2015 Round 1, Pick 2: QB Marcus Mariota, Oregon
Of any guy on this list, Mariota probably has the fewest holes to poke in his college profile even in retrospect. He was the guy who anonymous scouts at the time jokingly said that the fact he had no red flags was itself a red flag. His 93.0 overall grade in 2014 is still one of the highest-graded seasons at the position we’ve seen in our six years of grading. His 15 turnover-worthy plays weren’t great, but eight of them were fumbles (a problem we’ve seen carry over to the NFL, too).
The fumbles haven’t been why he was benched for Ryan Tannehill and signed a backup deal in Las Vegas. Truthfully, I can’t tell you why he never really improved after year two in the NFL. It’s very much a head-scratcher, and I’m not sure you can even explain it with him coming from a “college-y” Oregon offense.

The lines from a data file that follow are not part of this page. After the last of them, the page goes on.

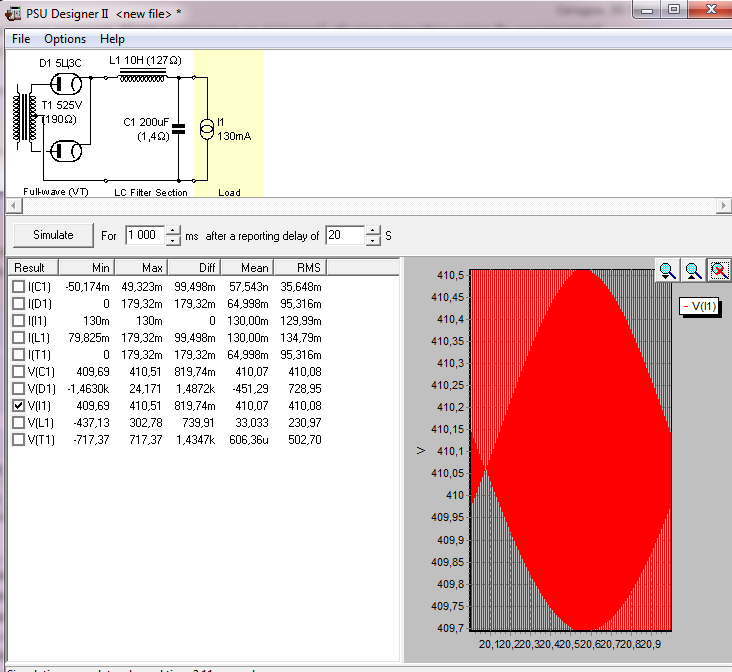The width and height of the screenshot is (732, 672).
Task: Increase simulation time with ms up arrow
Action: coord(173,231)
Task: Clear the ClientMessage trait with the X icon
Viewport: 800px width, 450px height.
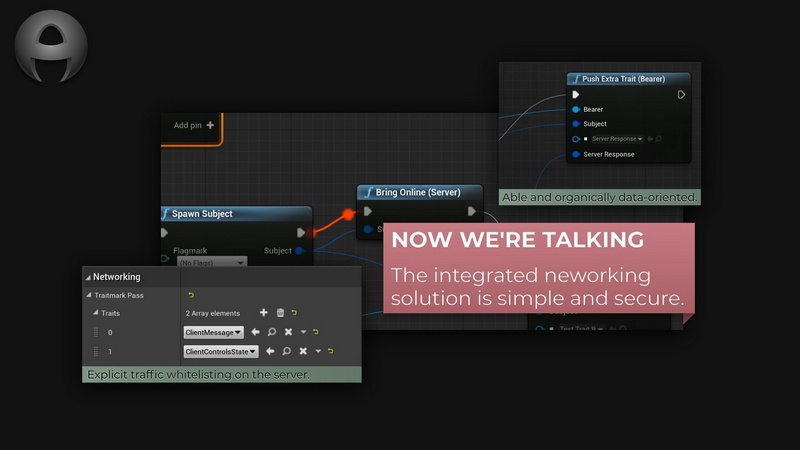Action: [288, 332]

2015 Round 1, Pick 3: DE Dante Fowler, Florida
We really didn’t know what to do with the numbers at the end of the season in our very first year of grading college prospects. With nothing to compare the grades to, we didn’t put many definitive draft takes out there besides one mock draft the day of the NFL Draft. Fowler was one of the highest-graded edges in the country, so he ended up a top-five pick for us. In retrospect, his 81.9 pass-rushing grade his final season at Florida has paled in comparison to subsequent edge defenders we’ve seen. We learned, as everyone else has, that 2015 was just a really weak edge class.

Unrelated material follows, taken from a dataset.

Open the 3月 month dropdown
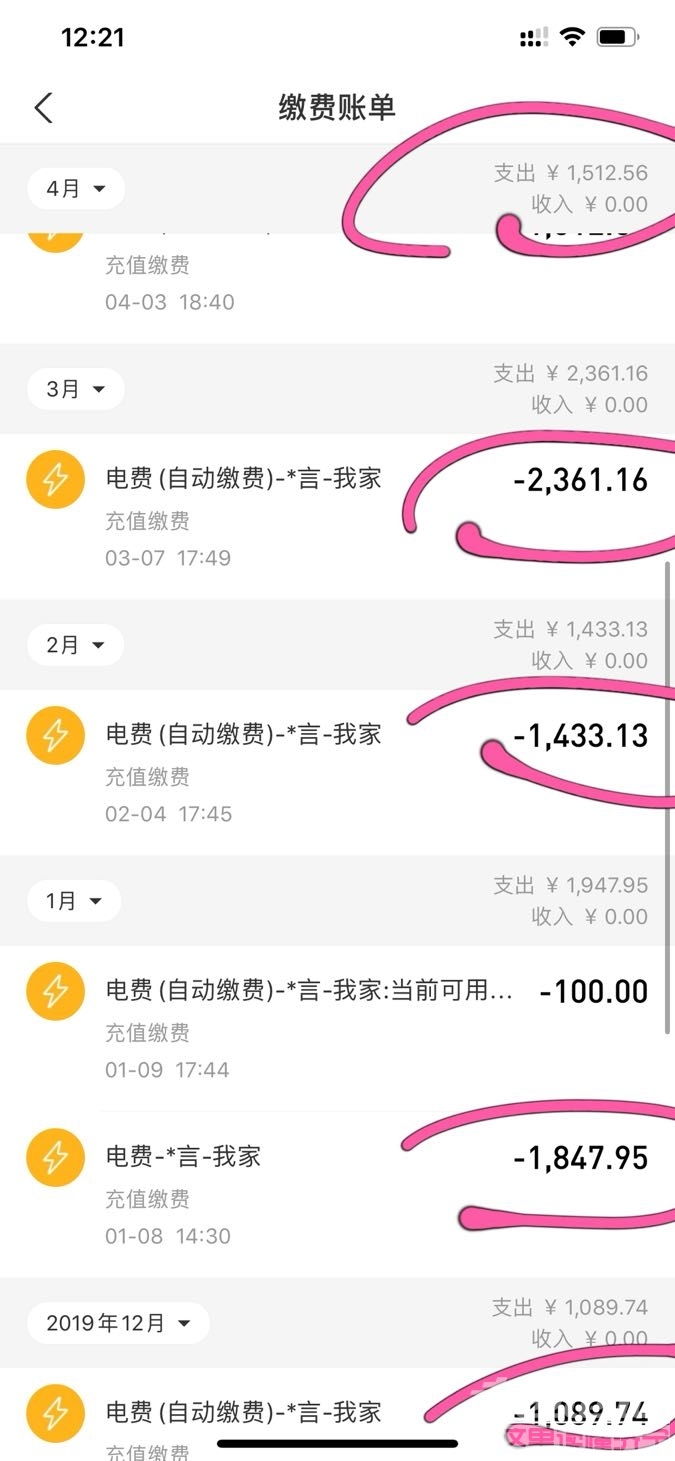 (75, 389)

Fowler was put behind the 8-ball by tearing his ACL in rookie minicamps and missing all of 2015. He has slowly but surely improved his pass-rushing grade every year since, though, and is still only 25 years old. This past season he racked up a career-high 67 pressures and a 73.4 pass-rushing grade. For Jacksonville, that was never quite worth the number-three overall pick.

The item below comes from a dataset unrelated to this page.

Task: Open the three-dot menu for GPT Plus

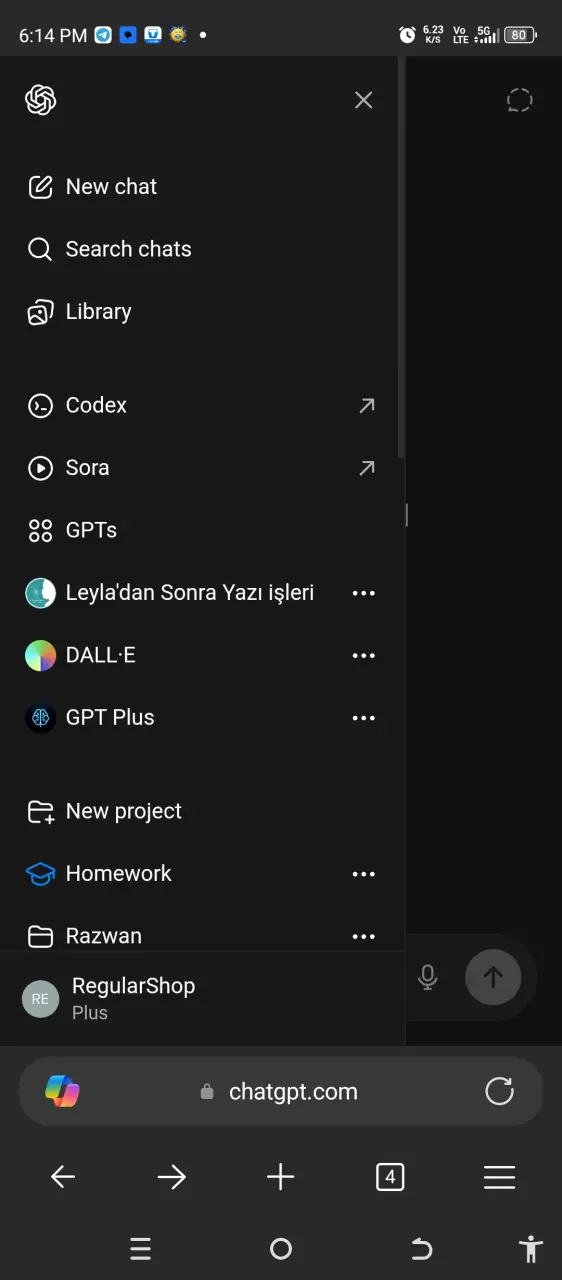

2015 Round 1, Pick 7: WR Kevin White, West Virginia
Yet another player whose development was grossly stunted by injuries, but at the same time he had a long way to develop from West Virginia. White was an exceptional athlete who got by on just that much of the time in college.Of his 1,447 yards in 2014, 795 (54.9%) came on screens, posts and go routes. That is a high percentage on routes that are often predicated on pure athleticism at the college level and not necessarily route-running ability.
His numbers were also aided by the fact that West Virginia slung the ball around the yard that season. White was on the field for 558 pass snaps — 11th most of any FBS wide receiver. So while his raw totals were impressive, White only ranked 19th in yards per route (2.59) and 28th in receiving grade. It still doesn’t explain how he bottomed out entirely and only has 285 career receiving yards, but he was still very raw for a top-10 pick.
2015 Round 1, Pick 9: OT Ereck Flowers, Miami (FL)
Flowers was a guy who graded out extremely well his final season at Miami with a 90.0 pass-blocking grade, but the tape showed a guy getting by on pure physical talent. He faced one quality edge defender all season long in Nebraska’s Randy Gregory and got put on skates a few times in that game. The first two lines of the “Weaknesses” section in his NFL.com scouting report by Lance Zierlein reads:
Pass protection needs plenty of work. Footwork gets sloppy and undisciplined, causing base to narrow.
That’s not unlike a lot of top college tackle prospects, though. It’s difficult to be a finished product at such a skilled position coming out. The problem was that three years into his career you saw the exact same issues. Interestingly enough, in Zierlein’s “Bottom Line” section he wrote:
Flowers will have some of the same strengths and flaws 2014 first-round pick Greg Robinson had coming in.
While two players is a very small sample size, it’s worth wondering when someone that talented is still that raw, how much of it is by their own choice?